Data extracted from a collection

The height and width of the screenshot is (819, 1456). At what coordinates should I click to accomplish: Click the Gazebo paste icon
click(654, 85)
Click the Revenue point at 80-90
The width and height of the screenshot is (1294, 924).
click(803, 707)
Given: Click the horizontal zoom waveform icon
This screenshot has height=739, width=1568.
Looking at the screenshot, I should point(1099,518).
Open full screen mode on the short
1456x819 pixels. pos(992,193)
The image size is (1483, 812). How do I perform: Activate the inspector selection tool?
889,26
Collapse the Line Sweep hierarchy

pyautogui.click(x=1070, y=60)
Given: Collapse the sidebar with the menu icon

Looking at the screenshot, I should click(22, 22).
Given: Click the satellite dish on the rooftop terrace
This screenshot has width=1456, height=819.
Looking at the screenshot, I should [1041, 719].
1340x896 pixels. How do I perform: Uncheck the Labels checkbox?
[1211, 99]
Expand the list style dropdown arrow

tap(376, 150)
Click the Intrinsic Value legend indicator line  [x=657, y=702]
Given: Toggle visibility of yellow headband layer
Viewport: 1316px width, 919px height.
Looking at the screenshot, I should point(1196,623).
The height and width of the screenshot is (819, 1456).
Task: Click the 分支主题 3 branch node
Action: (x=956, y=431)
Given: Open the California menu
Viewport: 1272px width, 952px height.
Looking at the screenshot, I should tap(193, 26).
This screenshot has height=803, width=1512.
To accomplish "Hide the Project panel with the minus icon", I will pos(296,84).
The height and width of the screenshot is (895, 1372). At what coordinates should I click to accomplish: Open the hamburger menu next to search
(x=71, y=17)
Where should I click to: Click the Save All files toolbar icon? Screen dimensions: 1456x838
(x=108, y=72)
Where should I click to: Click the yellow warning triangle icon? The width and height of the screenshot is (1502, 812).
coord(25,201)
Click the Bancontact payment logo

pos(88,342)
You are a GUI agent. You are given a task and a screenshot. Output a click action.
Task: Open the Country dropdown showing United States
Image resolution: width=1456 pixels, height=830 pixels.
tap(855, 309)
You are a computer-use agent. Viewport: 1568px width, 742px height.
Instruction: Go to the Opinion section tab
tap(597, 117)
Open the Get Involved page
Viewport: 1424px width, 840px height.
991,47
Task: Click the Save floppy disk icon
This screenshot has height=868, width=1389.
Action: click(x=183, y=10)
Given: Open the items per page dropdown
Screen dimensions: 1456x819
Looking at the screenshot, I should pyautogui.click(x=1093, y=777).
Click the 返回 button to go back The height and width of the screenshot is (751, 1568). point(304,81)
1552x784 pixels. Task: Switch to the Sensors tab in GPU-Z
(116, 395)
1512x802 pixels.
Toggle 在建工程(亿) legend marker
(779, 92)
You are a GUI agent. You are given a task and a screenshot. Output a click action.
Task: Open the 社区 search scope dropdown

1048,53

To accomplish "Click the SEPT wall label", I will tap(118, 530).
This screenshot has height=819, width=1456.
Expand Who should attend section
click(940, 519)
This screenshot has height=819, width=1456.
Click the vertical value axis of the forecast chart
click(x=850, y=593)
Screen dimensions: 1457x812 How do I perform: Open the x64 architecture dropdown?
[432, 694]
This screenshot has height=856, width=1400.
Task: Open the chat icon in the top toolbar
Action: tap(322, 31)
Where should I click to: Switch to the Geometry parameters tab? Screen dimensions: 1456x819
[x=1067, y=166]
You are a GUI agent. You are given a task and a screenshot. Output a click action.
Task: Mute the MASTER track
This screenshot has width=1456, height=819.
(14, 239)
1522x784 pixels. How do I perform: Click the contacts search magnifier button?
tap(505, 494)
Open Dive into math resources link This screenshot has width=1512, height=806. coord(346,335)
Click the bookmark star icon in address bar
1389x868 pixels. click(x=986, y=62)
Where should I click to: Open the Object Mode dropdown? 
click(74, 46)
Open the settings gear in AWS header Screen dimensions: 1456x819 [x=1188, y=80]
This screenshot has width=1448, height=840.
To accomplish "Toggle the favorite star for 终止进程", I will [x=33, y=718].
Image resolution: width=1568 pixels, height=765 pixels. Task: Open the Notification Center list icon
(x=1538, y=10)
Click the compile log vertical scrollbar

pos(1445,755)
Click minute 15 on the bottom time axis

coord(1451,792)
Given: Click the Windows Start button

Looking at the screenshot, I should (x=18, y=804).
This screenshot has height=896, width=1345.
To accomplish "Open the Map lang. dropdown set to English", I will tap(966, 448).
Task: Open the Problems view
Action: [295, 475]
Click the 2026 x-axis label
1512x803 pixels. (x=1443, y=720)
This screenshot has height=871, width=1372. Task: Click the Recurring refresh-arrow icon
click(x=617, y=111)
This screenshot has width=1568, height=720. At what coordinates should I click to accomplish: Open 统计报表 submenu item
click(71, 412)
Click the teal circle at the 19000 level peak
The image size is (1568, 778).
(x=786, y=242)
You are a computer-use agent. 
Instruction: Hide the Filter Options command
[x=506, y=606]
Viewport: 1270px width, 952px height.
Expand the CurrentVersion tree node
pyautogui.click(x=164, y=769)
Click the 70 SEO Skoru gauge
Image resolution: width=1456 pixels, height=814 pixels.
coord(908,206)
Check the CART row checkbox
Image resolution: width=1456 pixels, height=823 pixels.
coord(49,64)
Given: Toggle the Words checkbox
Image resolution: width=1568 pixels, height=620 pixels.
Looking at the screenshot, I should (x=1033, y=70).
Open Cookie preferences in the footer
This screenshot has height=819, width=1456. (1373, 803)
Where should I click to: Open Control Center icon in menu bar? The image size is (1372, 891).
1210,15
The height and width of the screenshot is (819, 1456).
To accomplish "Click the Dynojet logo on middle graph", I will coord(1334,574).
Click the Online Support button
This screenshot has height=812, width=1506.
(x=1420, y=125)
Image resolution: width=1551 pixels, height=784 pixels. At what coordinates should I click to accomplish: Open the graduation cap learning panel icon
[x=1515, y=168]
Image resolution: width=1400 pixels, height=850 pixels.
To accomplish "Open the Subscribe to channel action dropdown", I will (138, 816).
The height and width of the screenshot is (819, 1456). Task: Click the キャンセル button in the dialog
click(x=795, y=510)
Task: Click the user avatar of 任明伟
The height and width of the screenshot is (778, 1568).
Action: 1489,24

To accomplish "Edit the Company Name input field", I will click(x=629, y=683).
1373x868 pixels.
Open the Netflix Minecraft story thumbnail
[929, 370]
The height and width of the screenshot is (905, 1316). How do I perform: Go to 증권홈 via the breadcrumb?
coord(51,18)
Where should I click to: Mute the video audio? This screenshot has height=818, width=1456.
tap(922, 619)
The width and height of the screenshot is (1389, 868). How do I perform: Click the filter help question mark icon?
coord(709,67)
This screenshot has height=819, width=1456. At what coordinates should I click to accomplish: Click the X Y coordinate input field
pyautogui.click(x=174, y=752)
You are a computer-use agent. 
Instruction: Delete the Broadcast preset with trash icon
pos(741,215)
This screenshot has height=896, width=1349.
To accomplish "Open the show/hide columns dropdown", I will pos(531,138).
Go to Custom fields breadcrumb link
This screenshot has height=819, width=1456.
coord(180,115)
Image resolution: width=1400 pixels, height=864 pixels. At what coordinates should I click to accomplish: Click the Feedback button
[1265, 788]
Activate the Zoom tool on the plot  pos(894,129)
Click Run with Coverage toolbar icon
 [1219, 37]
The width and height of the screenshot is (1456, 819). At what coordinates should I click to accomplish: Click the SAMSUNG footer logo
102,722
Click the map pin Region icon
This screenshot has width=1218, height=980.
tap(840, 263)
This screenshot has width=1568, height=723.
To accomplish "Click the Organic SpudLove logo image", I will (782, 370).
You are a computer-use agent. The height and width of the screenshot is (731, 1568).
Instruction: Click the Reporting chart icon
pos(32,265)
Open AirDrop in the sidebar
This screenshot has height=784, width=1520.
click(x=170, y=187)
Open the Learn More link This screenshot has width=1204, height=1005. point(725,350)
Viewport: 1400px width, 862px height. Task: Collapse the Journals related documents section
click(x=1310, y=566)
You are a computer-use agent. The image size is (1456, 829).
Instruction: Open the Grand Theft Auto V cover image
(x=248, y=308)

**Work task:**
Every line above that carries the string "link" should be copied.

**Finished task:**
Open Dive into math resources link This screenshot has width=1512, height=806. coord(346,335)
Go to Custom fields breadcrumb link
Open the Learn More link This screenshot has width=1204, height=1005. point(725,350)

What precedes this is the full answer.